▶ _Records for this task_:
=-=-=-=-=

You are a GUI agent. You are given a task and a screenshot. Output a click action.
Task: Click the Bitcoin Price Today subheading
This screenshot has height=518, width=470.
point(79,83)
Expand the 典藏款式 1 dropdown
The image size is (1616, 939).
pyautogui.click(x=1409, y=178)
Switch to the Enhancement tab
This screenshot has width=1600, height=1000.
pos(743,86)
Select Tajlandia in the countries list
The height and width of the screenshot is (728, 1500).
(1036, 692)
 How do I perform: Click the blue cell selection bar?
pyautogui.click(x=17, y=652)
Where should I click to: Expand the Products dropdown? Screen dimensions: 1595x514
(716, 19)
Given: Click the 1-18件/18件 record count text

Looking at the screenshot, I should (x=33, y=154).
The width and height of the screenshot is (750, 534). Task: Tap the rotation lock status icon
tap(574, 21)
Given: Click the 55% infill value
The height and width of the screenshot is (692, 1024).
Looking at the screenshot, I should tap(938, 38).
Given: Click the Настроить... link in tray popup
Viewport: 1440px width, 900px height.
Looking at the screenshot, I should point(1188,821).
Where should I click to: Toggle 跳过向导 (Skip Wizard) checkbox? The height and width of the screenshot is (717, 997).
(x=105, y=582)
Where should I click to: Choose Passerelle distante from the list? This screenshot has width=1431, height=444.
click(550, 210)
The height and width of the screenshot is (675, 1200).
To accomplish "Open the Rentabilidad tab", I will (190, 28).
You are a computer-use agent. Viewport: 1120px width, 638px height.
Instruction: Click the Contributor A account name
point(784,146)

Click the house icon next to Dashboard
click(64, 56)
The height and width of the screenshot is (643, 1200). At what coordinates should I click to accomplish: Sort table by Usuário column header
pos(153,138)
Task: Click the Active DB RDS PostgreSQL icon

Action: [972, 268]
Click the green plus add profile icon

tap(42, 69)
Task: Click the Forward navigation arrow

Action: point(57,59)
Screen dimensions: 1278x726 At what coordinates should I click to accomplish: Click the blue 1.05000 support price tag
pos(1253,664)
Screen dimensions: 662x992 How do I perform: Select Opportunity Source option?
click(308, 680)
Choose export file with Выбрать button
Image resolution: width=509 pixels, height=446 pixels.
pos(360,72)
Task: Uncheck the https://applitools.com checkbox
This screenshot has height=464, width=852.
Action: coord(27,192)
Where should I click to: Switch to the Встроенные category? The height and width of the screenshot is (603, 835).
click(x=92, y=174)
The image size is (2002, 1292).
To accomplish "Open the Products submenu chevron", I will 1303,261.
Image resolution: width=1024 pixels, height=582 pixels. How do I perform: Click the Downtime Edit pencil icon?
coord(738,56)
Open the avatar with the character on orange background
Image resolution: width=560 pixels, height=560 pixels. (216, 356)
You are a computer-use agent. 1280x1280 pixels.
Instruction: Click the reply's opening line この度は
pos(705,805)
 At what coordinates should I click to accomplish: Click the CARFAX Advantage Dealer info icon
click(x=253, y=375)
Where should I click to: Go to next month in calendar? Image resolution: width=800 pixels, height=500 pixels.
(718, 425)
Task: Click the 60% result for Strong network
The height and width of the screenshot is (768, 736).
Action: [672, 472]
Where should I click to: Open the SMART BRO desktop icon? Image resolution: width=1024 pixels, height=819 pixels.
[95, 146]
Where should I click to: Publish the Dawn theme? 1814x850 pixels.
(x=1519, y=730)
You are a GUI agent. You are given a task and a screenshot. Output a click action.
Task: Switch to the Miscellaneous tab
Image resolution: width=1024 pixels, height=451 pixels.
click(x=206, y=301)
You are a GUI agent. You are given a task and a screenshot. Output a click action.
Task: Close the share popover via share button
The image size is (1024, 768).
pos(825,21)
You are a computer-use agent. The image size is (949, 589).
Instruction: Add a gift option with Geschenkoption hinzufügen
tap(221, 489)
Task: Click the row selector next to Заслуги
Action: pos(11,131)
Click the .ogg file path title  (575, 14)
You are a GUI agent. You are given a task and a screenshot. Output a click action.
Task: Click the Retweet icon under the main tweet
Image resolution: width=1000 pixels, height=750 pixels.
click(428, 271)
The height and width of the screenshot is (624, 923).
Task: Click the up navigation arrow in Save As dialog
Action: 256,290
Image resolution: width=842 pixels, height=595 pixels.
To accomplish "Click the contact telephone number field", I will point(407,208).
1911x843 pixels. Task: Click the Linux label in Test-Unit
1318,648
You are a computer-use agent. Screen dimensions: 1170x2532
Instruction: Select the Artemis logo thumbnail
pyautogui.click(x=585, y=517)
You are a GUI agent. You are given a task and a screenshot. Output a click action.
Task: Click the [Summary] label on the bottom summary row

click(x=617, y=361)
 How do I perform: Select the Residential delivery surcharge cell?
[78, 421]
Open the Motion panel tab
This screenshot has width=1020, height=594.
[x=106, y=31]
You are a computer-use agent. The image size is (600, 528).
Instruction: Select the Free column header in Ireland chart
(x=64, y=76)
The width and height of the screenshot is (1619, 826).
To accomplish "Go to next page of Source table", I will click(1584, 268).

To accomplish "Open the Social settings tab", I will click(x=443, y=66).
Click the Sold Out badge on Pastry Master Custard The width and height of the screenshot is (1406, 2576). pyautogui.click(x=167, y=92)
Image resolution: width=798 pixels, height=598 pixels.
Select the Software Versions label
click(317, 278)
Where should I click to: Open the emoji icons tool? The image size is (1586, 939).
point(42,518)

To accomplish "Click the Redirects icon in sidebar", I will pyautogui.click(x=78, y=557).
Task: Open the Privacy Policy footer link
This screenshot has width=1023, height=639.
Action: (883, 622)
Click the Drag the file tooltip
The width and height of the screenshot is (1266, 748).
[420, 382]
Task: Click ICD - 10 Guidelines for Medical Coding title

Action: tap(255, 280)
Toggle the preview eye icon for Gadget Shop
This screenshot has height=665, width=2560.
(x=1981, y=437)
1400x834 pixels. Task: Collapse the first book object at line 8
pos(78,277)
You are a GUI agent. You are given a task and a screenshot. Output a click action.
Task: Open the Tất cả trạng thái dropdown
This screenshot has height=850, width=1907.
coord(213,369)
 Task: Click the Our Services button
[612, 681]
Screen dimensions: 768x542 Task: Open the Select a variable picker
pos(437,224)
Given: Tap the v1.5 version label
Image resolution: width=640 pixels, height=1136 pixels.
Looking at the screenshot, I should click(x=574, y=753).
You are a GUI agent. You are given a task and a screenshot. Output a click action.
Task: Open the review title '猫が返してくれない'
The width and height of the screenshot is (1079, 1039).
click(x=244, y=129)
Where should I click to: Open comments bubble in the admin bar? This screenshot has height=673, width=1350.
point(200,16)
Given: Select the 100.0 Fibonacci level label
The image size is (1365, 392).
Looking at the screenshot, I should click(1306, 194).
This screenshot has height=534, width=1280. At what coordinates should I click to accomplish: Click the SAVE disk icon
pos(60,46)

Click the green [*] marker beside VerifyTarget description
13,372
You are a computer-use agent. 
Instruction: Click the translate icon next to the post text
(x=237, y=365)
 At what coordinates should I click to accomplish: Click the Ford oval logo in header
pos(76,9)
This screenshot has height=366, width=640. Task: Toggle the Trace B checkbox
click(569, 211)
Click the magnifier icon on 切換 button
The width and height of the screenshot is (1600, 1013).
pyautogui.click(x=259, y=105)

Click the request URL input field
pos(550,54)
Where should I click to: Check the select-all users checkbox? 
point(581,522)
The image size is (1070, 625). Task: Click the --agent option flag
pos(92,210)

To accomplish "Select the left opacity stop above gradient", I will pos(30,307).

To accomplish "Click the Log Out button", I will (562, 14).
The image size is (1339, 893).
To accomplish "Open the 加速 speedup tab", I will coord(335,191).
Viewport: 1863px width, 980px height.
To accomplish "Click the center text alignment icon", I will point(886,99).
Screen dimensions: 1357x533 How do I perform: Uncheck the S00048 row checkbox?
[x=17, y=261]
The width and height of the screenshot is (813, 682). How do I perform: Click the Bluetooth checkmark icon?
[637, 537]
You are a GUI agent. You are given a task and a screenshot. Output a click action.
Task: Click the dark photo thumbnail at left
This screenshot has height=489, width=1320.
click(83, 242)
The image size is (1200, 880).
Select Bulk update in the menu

=-=-=-=-=

▶ _Try it_: Take every line above where "left" appears and copy it.

▶ _Reply_:
To accomplish "Select the left opacity stop above gradient", I will pos(30,307).
Task: Click the dark photo thumbnail at left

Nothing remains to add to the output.